When you are considering disability planning options, Henson Trusts will likely come up at some point. Here are some pros and cons to this possible course of action of which you need to be aware.

Advantages of a Henson Trust

A Beneficiary Can Receive Public Benefits

The first major advantage of the Henson Trust is the obvious one, and it is the reason why people set it up in the first place. It allows for a beneficiary to receive public benefits without having to use the money that is placed in the trust. Normally, public authorities will have a means test for public benefit, and that money would count against the beneficiary. The usual limit on assets is $40,000. The Henson Trust takes the money out of the beneficiary’s control and puts it in the hands of the trustee. This essentially removes their legal ownership of the assets.

The Beneficiary Will Be Provided for During Their Lifetime

The Henson Trust will also ensure that the beneficiary is provided for over the course of their lifetime. The assets in the trust can be used for the benefit of the person with special needs, and it will improve their quality of life. This could include care and other material support that they need to have a better situation. The trustee is free to use these assets for the benefit of the person with special needs as they see fit, thanks to the absolute discretion that they have.

With the money in the trust, the beneficiary will always be provided for, so long as there are still assets. This is an invaluable way for families to know that their disabled loved ones will be taken care of long after they are gone. Families can place an unlimited amount of money in a Henson Trust, and it will give them peace of mind.

The other important reason for a trust other than preserving benefits, is for when the person cannot manage the inheritance themselves or would be vulnerable, manipulated or abused, therefore, requiring a trustee. There are also certain cases when the person is not on ODSP but still needs a trust to manage their inheritance.

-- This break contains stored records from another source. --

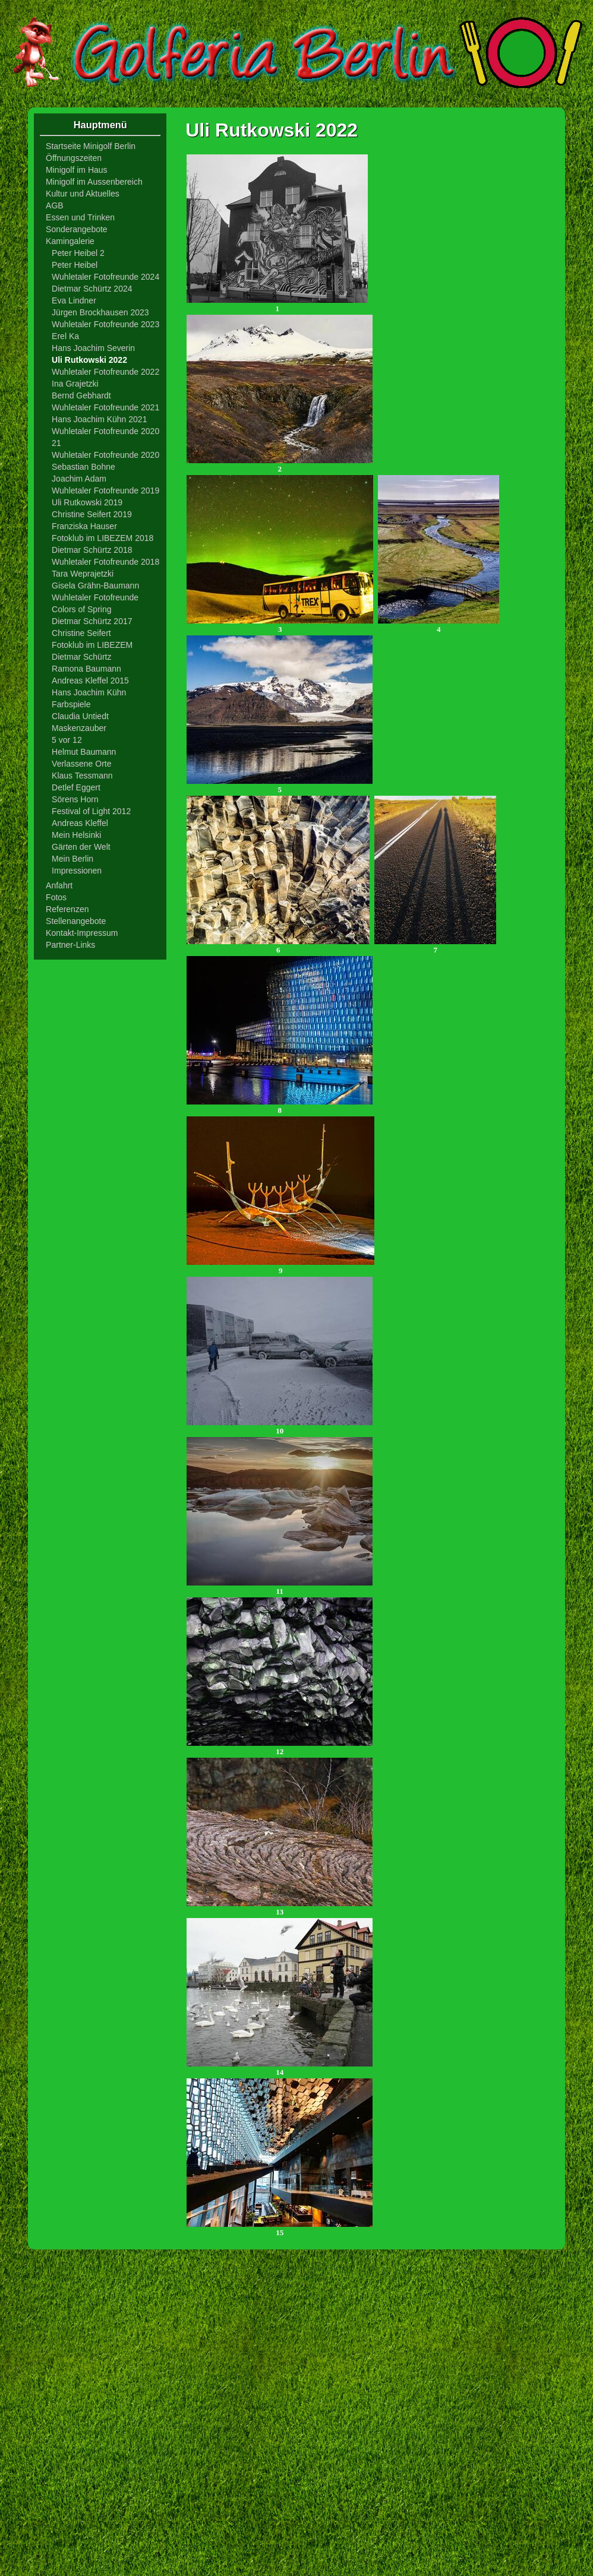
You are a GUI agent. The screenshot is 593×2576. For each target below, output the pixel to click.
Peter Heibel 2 (78, 253)
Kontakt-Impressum (82, 933)
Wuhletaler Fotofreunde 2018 (105, 562)
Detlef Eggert (76, 787)
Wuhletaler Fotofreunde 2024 (105, 276)
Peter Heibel (74, 265)
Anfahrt (59, 885)
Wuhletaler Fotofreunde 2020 (105, 455)
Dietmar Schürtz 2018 (92, 550)
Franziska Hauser (84, 526)
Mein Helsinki (76, 835)
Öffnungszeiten (74, 158)
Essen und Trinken (80, 217)
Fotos (56, 897)
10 (280, 1427)
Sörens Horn (75, 799)
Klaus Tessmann (82, 775)
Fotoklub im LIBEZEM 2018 (102, 538)
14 (280, 2069)
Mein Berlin (72, 858)
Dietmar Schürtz (81, 657)
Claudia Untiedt (80, 716)
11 (280, 1588)
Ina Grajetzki (75, 383)
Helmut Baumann (84, 752)
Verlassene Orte (81, 763)
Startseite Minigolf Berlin (90, 146)
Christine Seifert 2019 (92, 514)
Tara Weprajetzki (82, 573)
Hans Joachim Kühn (89, 692)
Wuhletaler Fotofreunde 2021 (105, 407)
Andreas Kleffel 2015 (90, 680)
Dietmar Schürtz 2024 (92, 288)
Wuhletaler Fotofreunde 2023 (105, 324)
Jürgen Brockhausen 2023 (100, 312)
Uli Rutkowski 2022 (89, 360)
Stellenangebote (76, 921)
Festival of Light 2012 (91, 811)
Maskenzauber (79, 728)
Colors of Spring (81, 609)
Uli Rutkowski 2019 (87, 502)
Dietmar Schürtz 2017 (92, 621)
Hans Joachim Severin (93, 348)
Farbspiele (71, 704)
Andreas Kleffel (80, 823)
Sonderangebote (77, 229)
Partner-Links (70, 945)
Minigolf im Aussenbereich (94, 181)
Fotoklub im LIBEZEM (92, 645)
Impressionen (77, 870)
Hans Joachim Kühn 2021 (99, 419)
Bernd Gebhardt (81, 395)
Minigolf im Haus (76, 170)
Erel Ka (65, 336)
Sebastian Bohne (83, 466)
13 (280, 1908)
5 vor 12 (67, 740)
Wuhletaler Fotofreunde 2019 (105, 490)
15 (280, 2229)
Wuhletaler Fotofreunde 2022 (105, 371)
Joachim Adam (79, 478)
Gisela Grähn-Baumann (95, 585)
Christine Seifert (81, 633)
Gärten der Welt (81, 847)
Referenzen (67, 909)
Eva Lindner (74, 300)
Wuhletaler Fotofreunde (95, 597)
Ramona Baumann (86, 668)
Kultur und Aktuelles (82, 193)
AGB (55, 205)
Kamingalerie (70, 241)
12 (280, 1748)
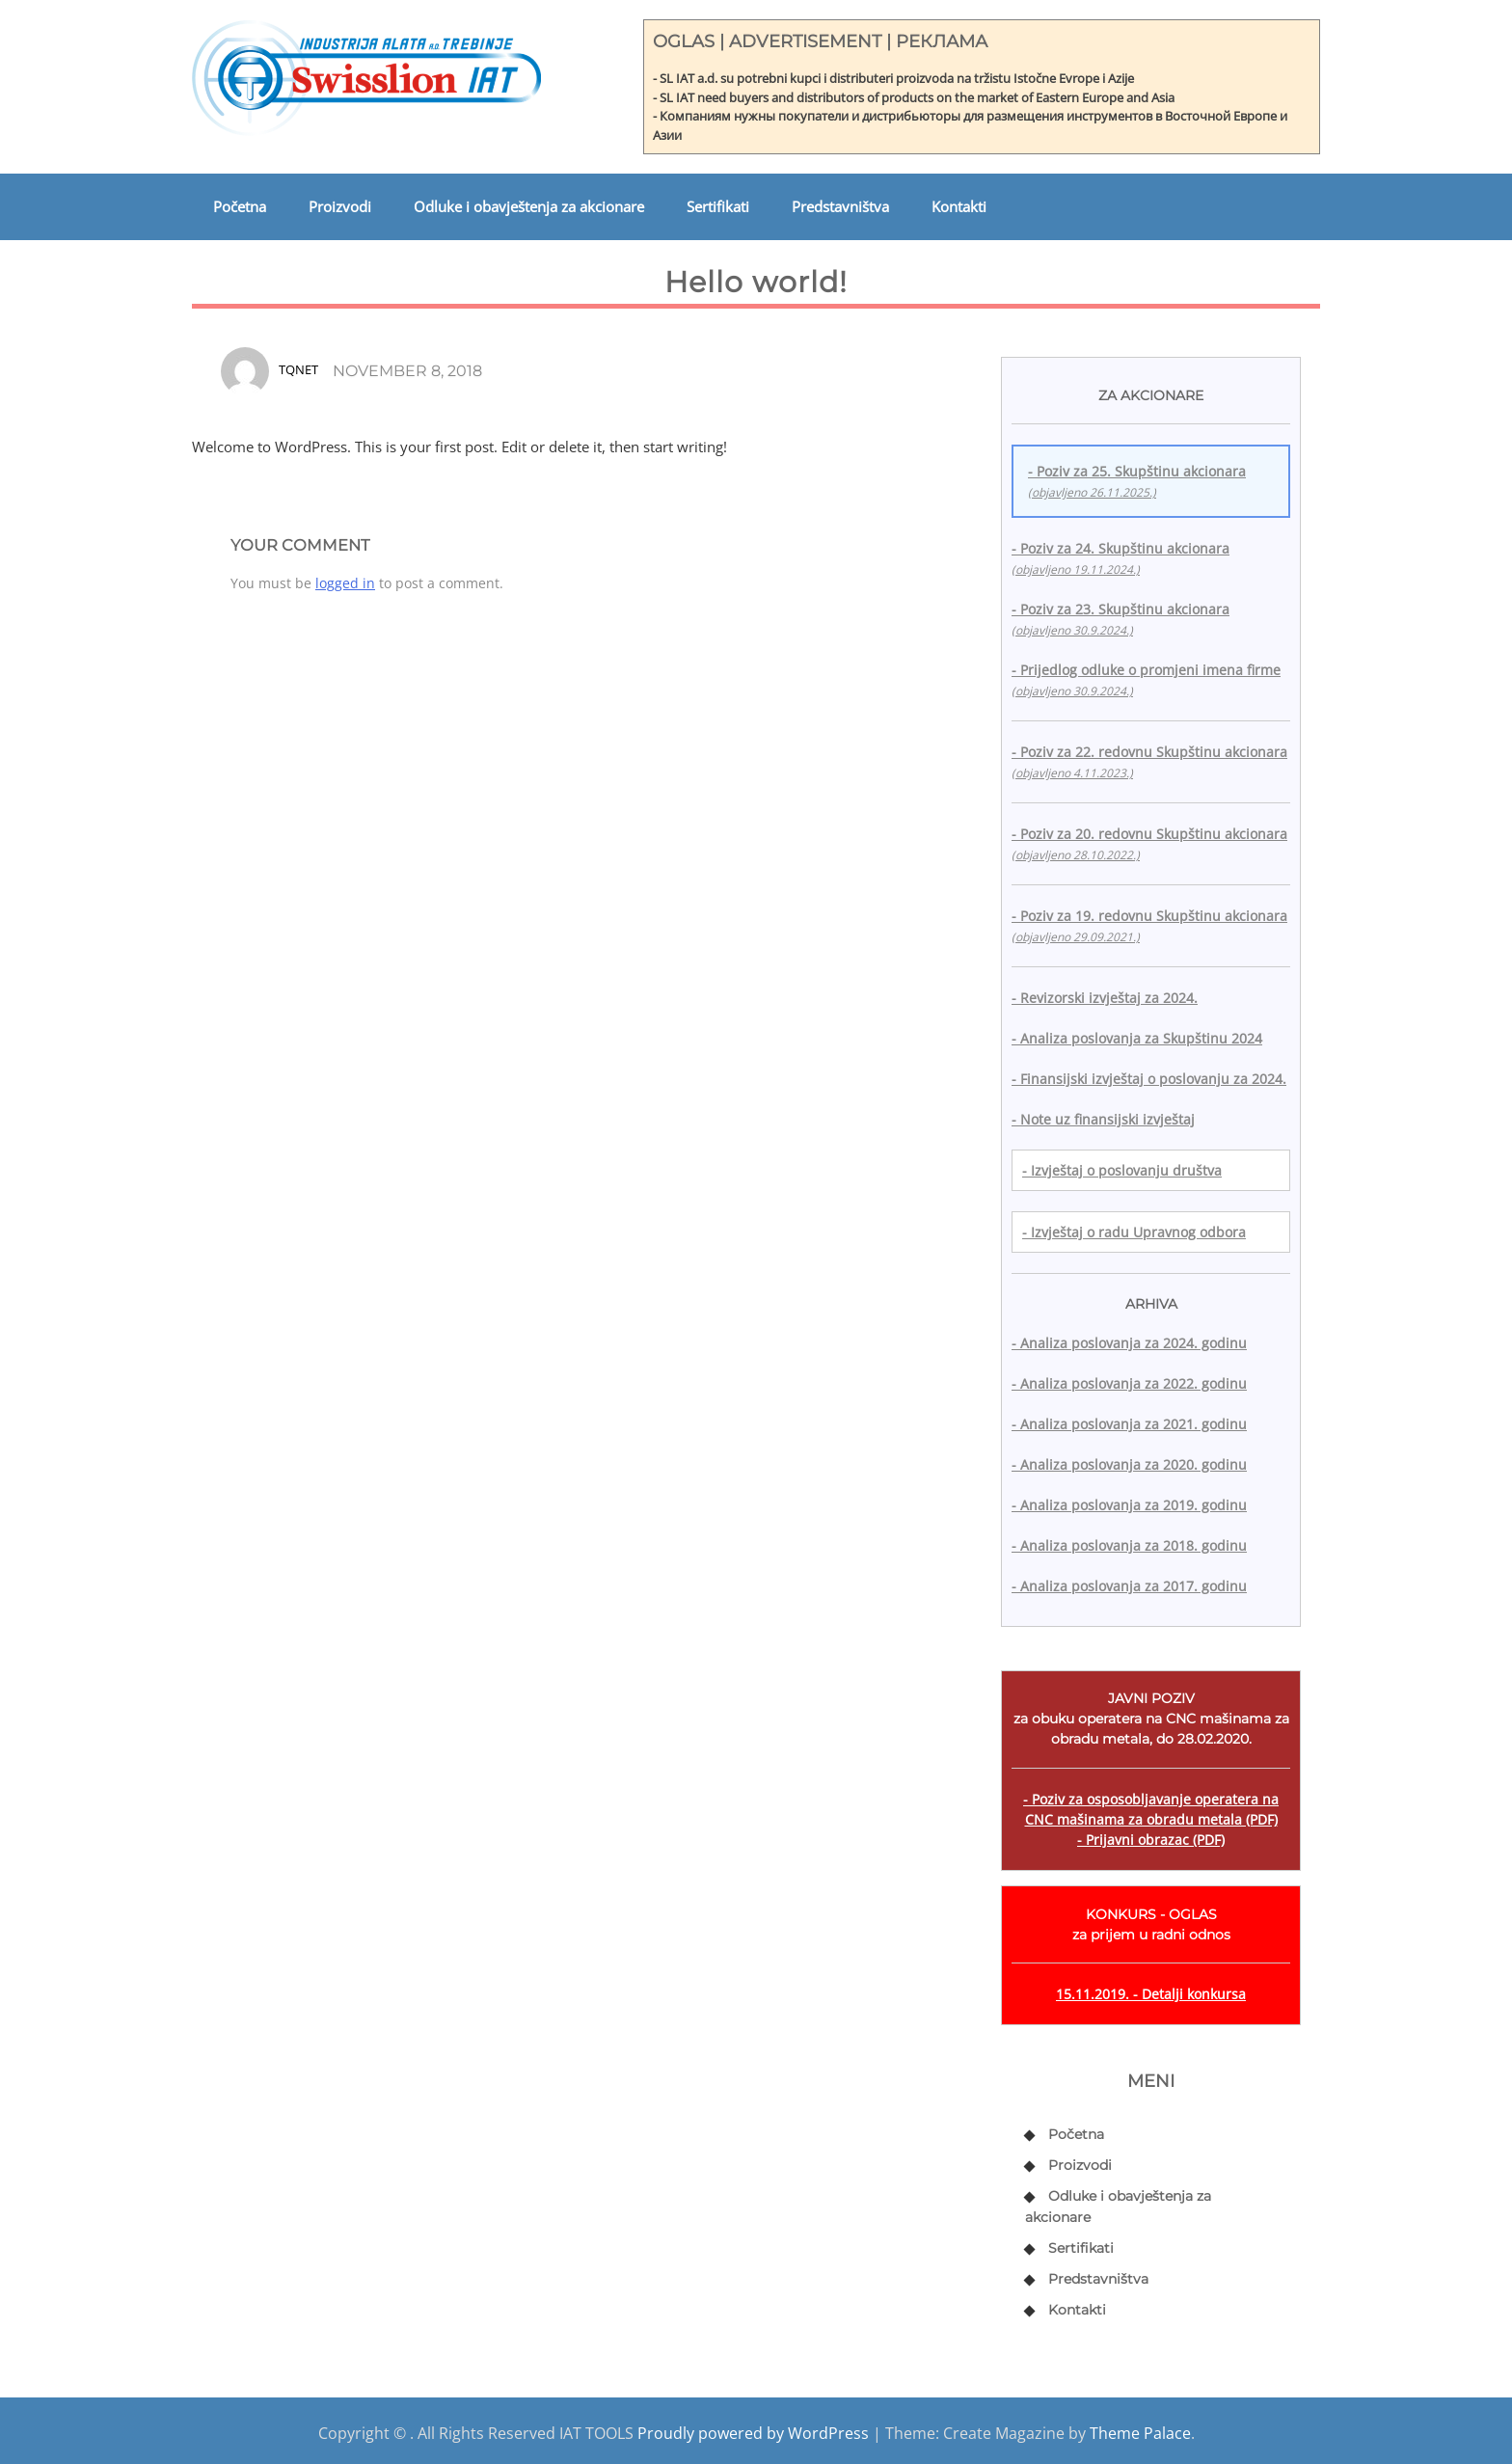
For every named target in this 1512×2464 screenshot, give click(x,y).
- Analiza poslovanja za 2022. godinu (1129, 1383)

The Tax Rates on Trust Income Are Lower

There are also tax advantages of placing assets in a Henson Trust. Presumably, the trustee will be investing the money and using it to earn dividends or other investment income. In the case of a regular inter vivos trust, the tax rate will be the highest marginal rate, and there could be quite a tax hit when there is income. Henson Trusts allow for the beneficiary’s income to be used as a base for the tax rate. Considering that there are strict income limits that govern the receipt of public benefits, it ensures that the tax rate will be very low.

Drawbacks to a Henson Trust

While many people find Henson Trusts to be beneficial for the reasons stated above, here are some things that may give them concern.

The Trustee Has Wide Discretion

One of the major possible drawbacks of Henson Trusts will not always be a problem. The trustee is given an incredible amount of power over the money as they have absolute discretion over the assets. They can invest them as they see fit and provide for the beneficiary as they choose. The settlor is showing a very high degree of confidence in the trustee that they will both be smart with the assets and take care of the beneficiary. In most cases, this is not a problem, but it can be an issue if the settlor ends up choosing the wrong person as trustee.

The Laws Change Frequently

Another possible disadvantage is the fact that the laws of Henson Trusts seem to change frequently. Every so often, one of the provinces may even try to mount an attack on the legality of these trusts as they cost governments money. ODSP could alter the rules for eligibility for public benefits, including those on distributions and purposes for which the money may be used. The good news is that one province tried to challenge the legality of Henson Trusts. In 2018, the Canadian Supreme Court reaffirmed their legality, so they are seemingly here to stay, albeit with the possibility of changed rules. A Henson Trust lawyer could advise you of the current legal rules that could affect your disability planning.

There Could Be High Costs

Finally, the costs of establishing and operating a Henson Trust could eat into the assets. While Henson Trusts provide valuable benefits, there is a fee to establish the trust. In addition, many settlors will decide that the best way to manage the money is to hire a professional trustee. While this may maximize the investment performance, you would pay a percentage of the assets each year as fees. In addition, you would also need to prepare tax returns and will have other administrative requirements, each of which cost money; however, many families find that the ability of the beneficiary to receive public benefits far outweighs the costs of the trust.